E. Macron a consulté à tours de bras puis a mis un certain temps à appeler M. Barnier. 73 ans, LR, figure éminente de la chiraquie puis ministre de Sarkozy, négociateur du Brexit. Un choix de l’ancien monde quoi ! Pour le chantre du nouveau monde, c’est un paradoxe. Pour le nouveau locataire de Matignon, c’est une sorte de chemin de croix qui commence. Les chemins escarpés de sa Haute-Savoie natale vont lui paraitre d’une platitude crasse ! Il ne lui faudra pas moins de quinze jours pour constituer un gouvernement. Record battu là aussi (8 jours pour Pompidou en 1962) ! On a même vu fleurir une nouvelle catégorie : les ministres imaginaires.

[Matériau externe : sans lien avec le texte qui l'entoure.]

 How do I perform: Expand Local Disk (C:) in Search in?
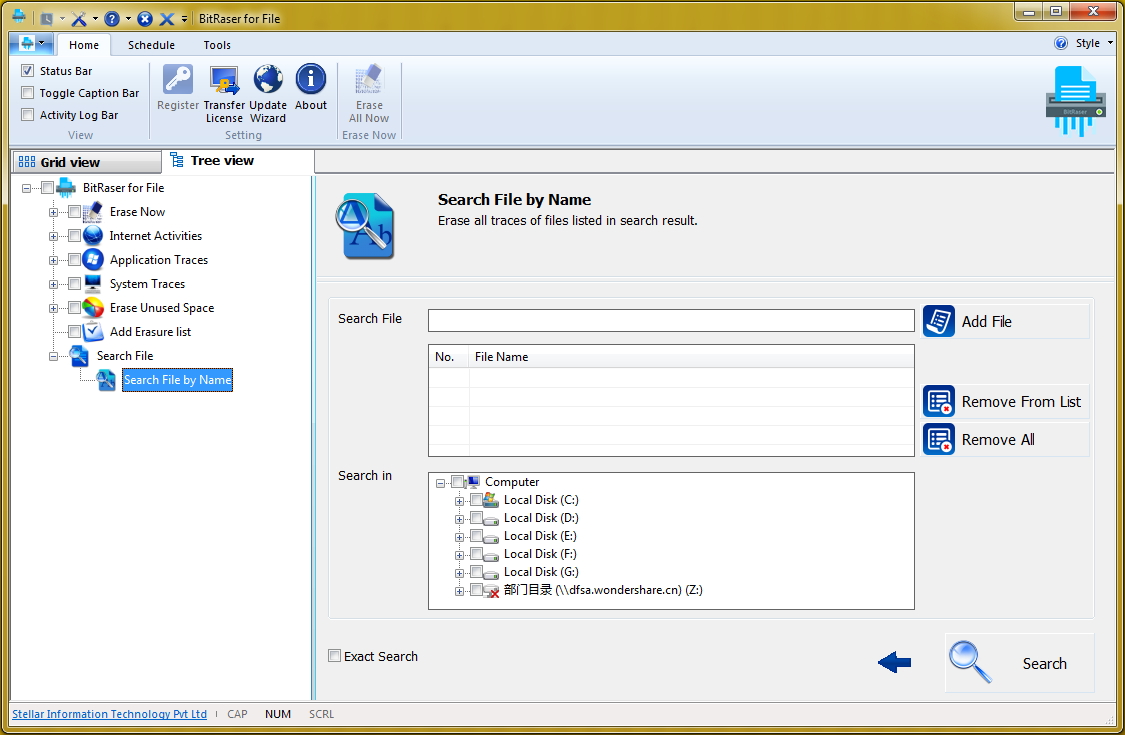point(460,500)
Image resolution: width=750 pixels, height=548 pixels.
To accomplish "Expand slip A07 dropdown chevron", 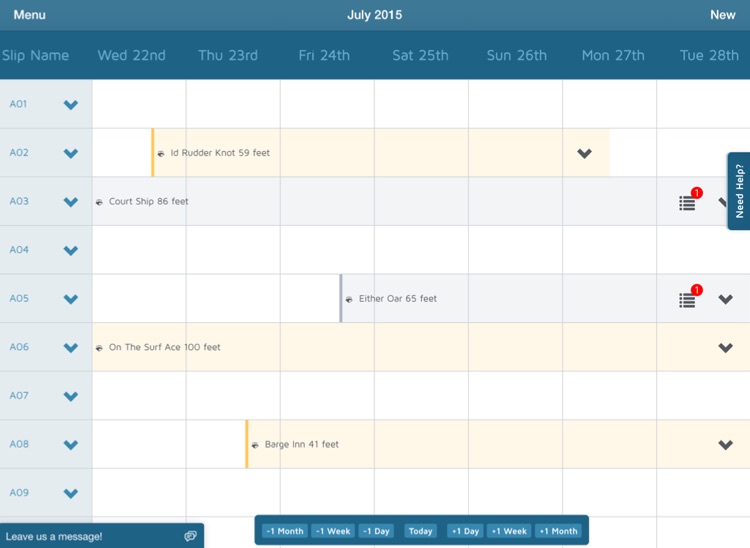I will click(71, 397).
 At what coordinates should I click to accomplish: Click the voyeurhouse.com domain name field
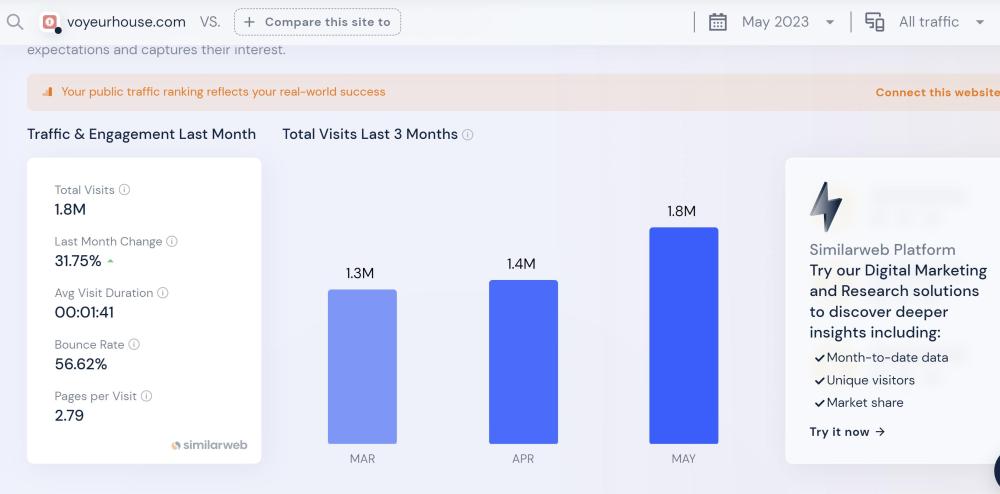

Il fallait être béotien pour s’attendre à autre chose qu’un gouvernement de droite et macroniste (à peine teinté de quelques brebis centristes). Et à la lecture de sa composition, on se rend compte d’abord qu’il est pléthorique (39 membres). Qu’il est ensuite composé essentiellement de seconds couteaux (hormis peut-être M. Retailleau).  Également qu’il contient des ministres reconduits (Mmes Dati, Vautrin, Panier-Runacher ; MM. Lecornu, Kasbarian). Du neuf avec du vieux ? !  Conjuration des zéros dit-on ? Dans un contexte très sensible (déficit budgétaire abyssal, insécurité, pouvoir d’achat en berne, services publics en déshérence), on a vu arriver à la tête de certains ministères, des novices absolus. Trois exemples. Mme Genestet, de formation médico-sociale et député LR des Français de l’étranger à l’Education Nationale. « On nous met quelqu’un qui ne connait strictement rien à l’Éducation nationale, qui est manifestement là parce qu’il y a eu une forme de tambouille politicienne pour essayer de tenir les équilibres au sein du bloc central » clame Sophie Vénétitay, secrétaire générale du Snes-FSU.  Tout est dit ! Autre exemple à l’Agriculture, secteur très sensible s’il en est, c’est Mme Genevard, députée LR du Doubs (ancienne proche de F. Fillon). Le gouvernement Attal avait annoncé plus d’1 milliard d’euros de mesures mais la grande loi d’orientation agricole a été neutralisée par la dissolution. Comment cette professeure de Lettres de formation va-t-elle faire face ? Enfin M. Averous (qui est l’homonyme d’un célèbre rugbyman, des années 70, Jean-Luc Averous !) maire de Châteauroux et spécialiste des collectivités territoriales, est nommé au Sport et à la Jeunesse. Il aura à gérer notamment l’après-Jeux. Comprenne qui pourra !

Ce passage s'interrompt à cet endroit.